Hacker Newsnew | past | comments | ask | show | jobs | submitlogin
ULIDs and Primary Keys (2022) (daveallie.com)
76 points by hu3 on April 12, 2024 | hide | past | favorite | 33 comments


ULID has an unnecessarily convoluted monotonically incrementing variant in its spec which requires serialization to generate IDs without conflicts. That makes the spec look like trying to solve multiple irrelevant problems in one shot. That’s confusing and more like a design smell. If you need a sequentially incrementing identifier, just use a big enough int.

I think the issue above and UUIDv7’s existence make ULID completely unnecessary.


I've found ULID to be really useful in my API backend that runs on AWS Lambda and writes to DynamoDB. This is a use case where I need Lambda's parallelism, meaning no sharing some common sequential integer. Meanwhile I can roughly order items by creation time which makes pagination and selecting items by time range possible, right on the sort key instead of as a filter. In other words items might end up out of order by a few milliseconds but in my use case that's not a big deal, and I get the benefit of communication-free parallelism.


I guess that was before UUIDv7 was a thing? Is there a reason to pick ULID over it?


The monotonic version of ULID is probably faster to generate the next number vs UUIDv7. Whether or not that performance difference matters to you is application-specific.


Monotonic version relies on locking to avoid conflicts. Not applicable in this case.


Can't you have a per-thread ULID without any locks?


What’s wrong with timestamp + worker number in your situation?


I agree that the spec is a bit messy on this, but monotonicity is not required so in the end it's not a big deal.


It’s a big deal because it causes a semantic confusion: for any ID scheme that claims to be “universal”, users expect pervasive uniqueness without resorting to serialization. The “U” in ULID becomes misleading when devs bump into the monotonic variant. That can lead to hard to detect bugs because conflicts or perf degradation may happen only in production.
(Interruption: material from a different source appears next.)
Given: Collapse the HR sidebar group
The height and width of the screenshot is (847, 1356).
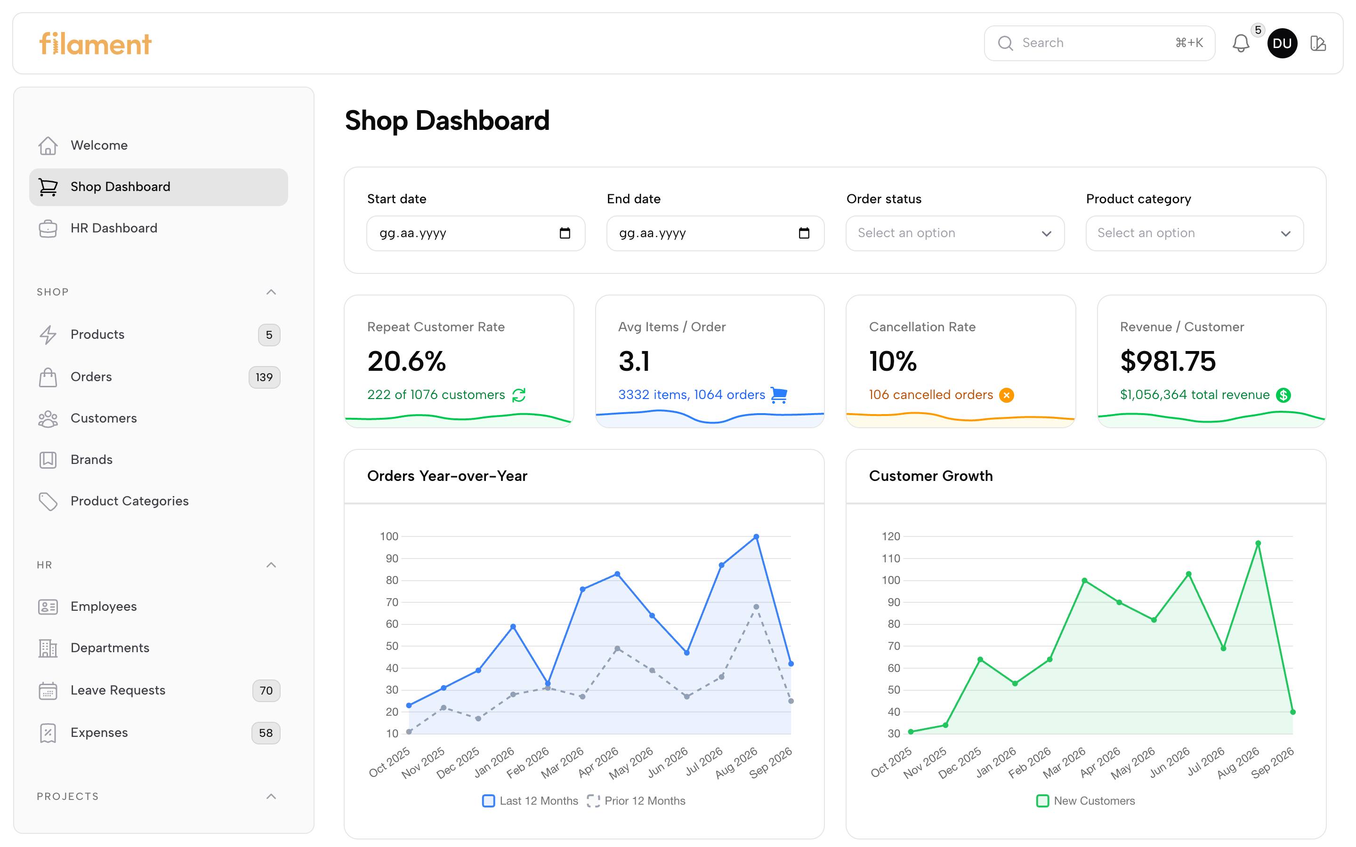Looking at the screenshot, I should coord(271,565).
Bad idea to make it part of the spec.

It doesn’t even make sense to have such a scheme in ULID. The only advantage it has over a 64-bit integer is that ULID is 128-bits but, that doesn’t solve any problem or help with anything. It’s just waste, and will cause pain and confusion.


In my eyes, the fact the UUIDs (or specifically v4, as mentioned in the article) encode no information is an advantage. I don’t think encoding the creation date into the UUID is likely to be a huge security hole, but I can imagine some instances where you would want to keep that secret, or at least not have a good reason to publish it.

I would also argue, strongly, that if you are planning to use the datetime an account/event/item was generated, you should track it separately from the UUID, in a dedicated column.

This isn’t intended to refute the article - it was an interesting read and I definitely learned some stuff, but rather to provide an argument for why you might want to stick with v4.


It's a security vs convenience tradeoff. For most people, making the ID practically unguessable, while also preserving index locality in databases, is the right balance.


> making the ID practically unguessable

80 bits of randomness is just on the edge of unguessable, though. Most people accept that 128+ bits is cryptographically secure now and in the future.


It is a huge security hole. The problem is that people are using v4 all over the place as a source of “unguessable” tokens. This is not the purpose of a UUID and is wrong of course, but it doesn’t change the reality that many services will become vulnerable if they change UUID schemes.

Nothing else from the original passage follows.